Heute anders #2: Zugbekanntschaften schliessen
Zeitpunkt-Leserin Isabel Maurer erzählt, wie sie aus dem mentalen Pandemie-Hamsterrad ausbricht: mit spontanen Gesprächen im Zug, die sie mitunter sogar ihren Ärger übers Bundesamt für Gesundheit vergessen lassen.
Ich denke, man hat immer die Wahl, worauf man seinen Blick richten will. Wenn ich eine veränderte Welt will, dann fange ich bei mir an. Ich habe früher schon immer wieder bewusst «Anderes» in meinen Alltag eingebaut. Aber in den letzten eineinhalb Jahren ist meine Aufmerksamkeit noch mehr geschärft worden.
Was sich verändert hat: Ich spreche mit mehr Leuten, die ich nicht kenne. Zum Beispiel am Bahnhof, im Zug oder auf der Strasse. Ich eröffne das Gespräch, spreche einfach jemanden an. Es sind manchmal nur kurze Begegnungen, ein Gruss, ein Lächeln oder Wünsche für einen schönen Tag, und die Wege gehen wieder auseinander. Manchmal entstehen auch neue «Zugbekanntschaften». Ich lege dann mein Buch zur Seite und fühle mich bereichert durch die Begegnungen.
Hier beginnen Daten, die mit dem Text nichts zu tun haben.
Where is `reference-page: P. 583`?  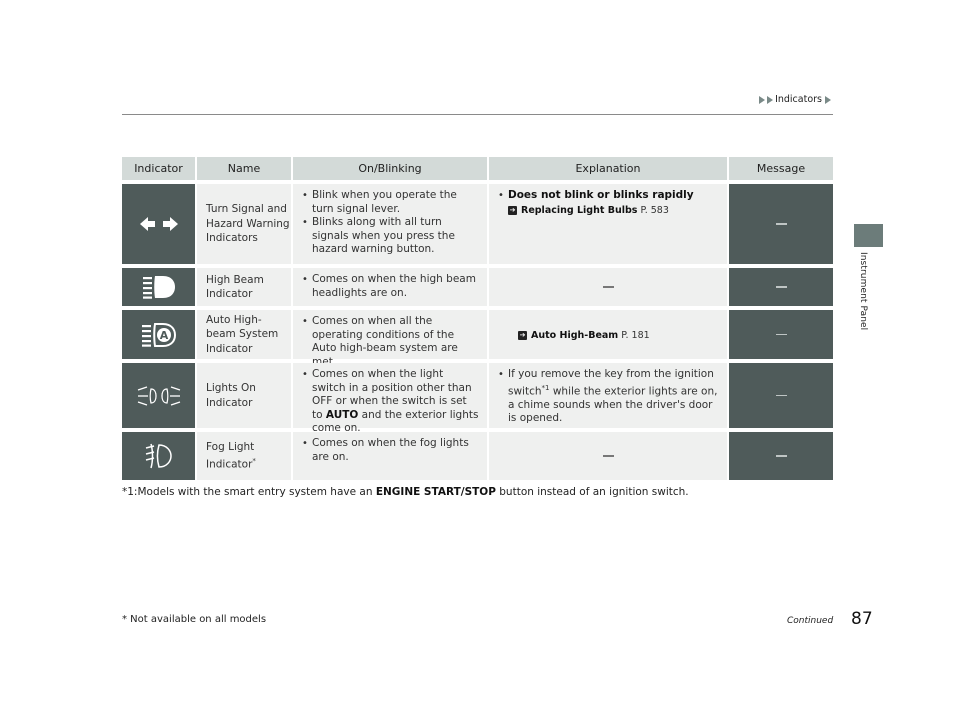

Das Buch kann warten.
Vor ein paar Tagen regte ich mich auf dem Weg zum Bahnhof wieder einmal furchtbar darüber auf, dass die Parlamentarierinnen und Parlamentarier offenbar keine Masken mehr tragen in der Session, wir aber im Büro und in Gesprächen dazu verpflichtet sind, trotz Plexiglasscheiben und Abstand. So dachte ich, ich schreibe gleich ans Bundesamt für Gesundheit und an die National- und Ständerätinnen, man möge mir doch bitte diese Ungerechtigkeit erklären! Trotz meiner Erfahrung, dass dies nichts bringt und ich wohl – wenn überhaupt – irgend eine fadenscheinige Begründung erhalten würde, die mich dann wieder ärgert.
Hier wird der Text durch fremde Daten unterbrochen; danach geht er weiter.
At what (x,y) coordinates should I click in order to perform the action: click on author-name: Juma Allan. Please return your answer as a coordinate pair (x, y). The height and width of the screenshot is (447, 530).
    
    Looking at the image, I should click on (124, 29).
Doch dann erinnerte ich mich an die Mail vom Zeitpunkt und den Aufruf, «heute» etwas anders zu machen. Ich sass alleine im Speisewagen, genoss den Kaffee und kam in ein erfrischendes, fröhliches Gespräch mit dem Servicefachmann. Wie schön! Meine Stimmung hob sich, und als meine Station kam, wünschten wir uns einen schönen Tag. Ich bedankte mich für seine Aufmerksamkeit und stieg beschwingt aus, er blieb mit einem breiten Lächeln zurück. Wie schön, dachte ich, so zur Arbeit zu fahren.
So habe ich nun also eine Mail an den Zeitpunkt geschrieben statt ans Bundesamt für Gesundheit und ans Parlament. Mir geht es damit besser und ich freue mich, dass es den Zeitpunkt gibt. Danke für den Hinweis, und ich wünsche allen einen zauberhaft-fröhlich-beschwingten Tag mit vielen Geschichten, die heute den Unterschied machen.